Source passage —
+++++

# Downloading 100.000+ reddit posts

Now that we have the WikiPedia data, we need to obtain our Reddit Posts.

We do so using the [Pushift Python Library](https://github.com/pushshift/api), which is an interface to the [Pushift.io](https://api.pushshift.io/) API which has a huge dataset of all public Reddit posts and comments.

In [2]:
import json
import os
from typing import Generator
from psaw import PushshiftAPI

try:
    from library_functions.config import Config
except ModuleNotFoundError:
    from project.library_functions.config import Config


ModuleNotFoundError: No module named 'psaw'

Initialize the API interface:

In [None]:
api = PushshiftAPI()

Create a folder for our data. Due to the volume of data, this isn't on our repository.

In [None]:
reddit_path = Config.Path.private_data_folder / "reddit_data"
os.mkdir(reddit_path)

Note that we also made functions to download and analyze *comments*, not only posts. However, that increases our dataset by a factor of 10 (1.000.000+ comments), and therefore we found it unpractical to operate on and analyze in such a short timeframe.

In [None]:
reddit_comments_path = reddit_path.joinpath("comments")
reddit_submissions_path = reddit_path.joinpath("submissions")

os.mkdir(reddit_comments_path)
os.mkdir(reddit_submissions_path)

+++++

Given request 1 — Give again, word for word, the part of the Reddit download notes that opens with the words containing "Note that we" and closes with "os.mkdir(reddit_submissions_path)".

Text and item location entries:
+++++

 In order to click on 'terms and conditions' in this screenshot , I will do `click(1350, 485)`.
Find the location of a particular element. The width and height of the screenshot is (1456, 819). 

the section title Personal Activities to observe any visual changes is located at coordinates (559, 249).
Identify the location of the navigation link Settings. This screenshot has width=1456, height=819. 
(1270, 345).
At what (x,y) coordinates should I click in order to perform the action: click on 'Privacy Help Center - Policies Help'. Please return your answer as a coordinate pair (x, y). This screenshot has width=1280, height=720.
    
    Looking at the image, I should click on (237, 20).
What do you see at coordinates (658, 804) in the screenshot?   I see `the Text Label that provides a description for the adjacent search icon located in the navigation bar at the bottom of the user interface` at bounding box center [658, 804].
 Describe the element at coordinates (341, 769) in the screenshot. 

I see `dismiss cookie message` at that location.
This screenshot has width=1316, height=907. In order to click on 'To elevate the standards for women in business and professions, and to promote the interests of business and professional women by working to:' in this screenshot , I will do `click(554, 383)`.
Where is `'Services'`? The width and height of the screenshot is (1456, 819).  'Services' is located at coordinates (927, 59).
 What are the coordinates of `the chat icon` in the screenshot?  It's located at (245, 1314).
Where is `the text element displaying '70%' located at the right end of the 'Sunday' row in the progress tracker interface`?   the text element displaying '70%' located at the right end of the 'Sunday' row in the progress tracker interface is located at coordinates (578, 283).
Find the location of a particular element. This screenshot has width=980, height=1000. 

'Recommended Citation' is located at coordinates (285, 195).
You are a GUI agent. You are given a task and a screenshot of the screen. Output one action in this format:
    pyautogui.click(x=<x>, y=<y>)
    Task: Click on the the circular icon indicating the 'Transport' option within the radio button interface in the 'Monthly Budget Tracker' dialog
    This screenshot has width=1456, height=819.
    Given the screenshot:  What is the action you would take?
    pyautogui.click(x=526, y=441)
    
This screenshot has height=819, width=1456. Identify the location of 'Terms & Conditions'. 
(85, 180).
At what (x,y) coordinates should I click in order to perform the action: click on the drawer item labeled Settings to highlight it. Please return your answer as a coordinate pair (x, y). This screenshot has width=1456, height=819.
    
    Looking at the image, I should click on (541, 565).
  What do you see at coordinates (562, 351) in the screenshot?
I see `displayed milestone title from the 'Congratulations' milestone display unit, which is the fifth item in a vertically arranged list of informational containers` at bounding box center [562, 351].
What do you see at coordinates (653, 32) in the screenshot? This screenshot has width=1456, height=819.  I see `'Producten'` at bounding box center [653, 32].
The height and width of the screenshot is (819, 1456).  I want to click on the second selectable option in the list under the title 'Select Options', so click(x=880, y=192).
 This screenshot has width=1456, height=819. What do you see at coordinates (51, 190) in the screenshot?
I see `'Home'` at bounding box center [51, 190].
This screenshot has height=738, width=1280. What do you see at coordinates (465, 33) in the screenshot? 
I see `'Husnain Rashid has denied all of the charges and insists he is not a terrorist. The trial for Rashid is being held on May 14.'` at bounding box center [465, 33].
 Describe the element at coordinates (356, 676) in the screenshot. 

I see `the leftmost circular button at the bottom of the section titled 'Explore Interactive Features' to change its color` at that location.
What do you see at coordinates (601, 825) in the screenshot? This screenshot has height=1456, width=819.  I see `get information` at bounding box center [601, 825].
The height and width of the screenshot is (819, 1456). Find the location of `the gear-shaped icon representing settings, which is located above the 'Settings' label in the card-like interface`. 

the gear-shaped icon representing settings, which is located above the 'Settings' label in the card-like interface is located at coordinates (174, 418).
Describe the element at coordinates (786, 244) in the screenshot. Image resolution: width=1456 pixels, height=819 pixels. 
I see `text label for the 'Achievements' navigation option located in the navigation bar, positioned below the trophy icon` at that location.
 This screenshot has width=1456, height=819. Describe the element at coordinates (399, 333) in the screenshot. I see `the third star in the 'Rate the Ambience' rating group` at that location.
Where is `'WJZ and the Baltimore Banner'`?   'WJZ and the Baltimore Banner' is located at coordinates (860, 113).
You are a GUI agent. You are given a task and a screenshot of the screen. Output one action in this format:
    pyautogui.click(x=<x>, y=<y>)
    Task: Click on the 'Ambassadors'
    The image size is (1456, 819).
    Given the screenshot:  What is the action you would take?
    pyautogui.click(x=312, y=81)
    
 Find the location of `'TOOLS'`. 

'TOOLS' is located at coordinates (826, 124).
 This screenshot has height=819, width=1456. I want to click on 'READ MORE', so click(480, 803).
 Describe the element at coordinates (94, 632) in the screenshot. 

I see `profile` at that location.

+++++

Given request 2 — Transcribe exactly the part of the rows that opens with the line containing "Describe the element at coordinates (786, 244)" and closes with the line containing "This screenshot has height=819, width=1456. I want".

Final result 1 —
Note that we also made functions to download and analyze *comments*, not only posts. However, that increases our dataset by a factor of 10 (1.000.000+ comments), and therefore we found it unpractical to operate on and analyze in such a short timeframe.

In [None]:
reddit_comments_path = reddit_path.joinpath("comments")
reddit_submissions_path = reddit_path.joinpath("submissions")

os.mkdir(reddit_comments_path)
os.mkdir(reddit_submissions_path)

Final result 2 —
Describe the element at coordinates (786, 244) in the screenshot. Image resolution: width=1456 pixels, height=819 pixels. 
I see `text label for the 'Achievements' navigation option located in the navigation bar, positioned below the trophy icon` at that location.
 This screenshot has width=1456, height=819. Describe the element at coordinates (399, 333) in the screenshot. I see `the third star in the 'Rate the Ambience' rating group` at that location.
Where is `'WJZ and the Baltimore Banner'`?   'WJZ and the Baltimore Banner' is located at coordinates (860, 113).
You are a GUI agent. You are given a task and a screenshot of the screen. Output one action in this format:
    pyautogui.click(x=<x>, y=<y>)
    Task: Click on the 'Ambassadors'
    The image size is (1456, 819).
    Given the screenshot:  What is the action you would take?
    pyautogui.click(x=312, y=81)
    
 Find the location of `'TOOLS'`. 

'TOOLS' is located at coordinates (826, 124).
 This screenshot has height=819, width=1456. I want to click on 'READ MORE', so click(480, 803).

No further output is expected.